> [TRY IT]:
Which of the lines below include "height"? Each one should be copied out.

> [EXERCISE INPUTS]:
==================================================
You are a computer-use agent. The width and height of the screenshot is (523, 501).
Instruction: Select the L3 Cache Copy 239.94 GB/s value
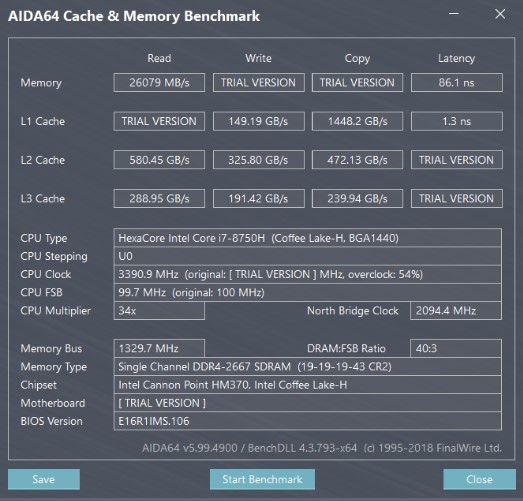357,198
==================================================
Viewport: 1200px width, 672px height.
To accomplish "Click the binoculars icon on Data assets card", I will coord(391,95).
==================================================
> [SOLUTION FOR THIS TASK]:
You are a computer-use agent. The width and height of the screenshot is (523, 501).
Viewport: 1200px width, 672px height.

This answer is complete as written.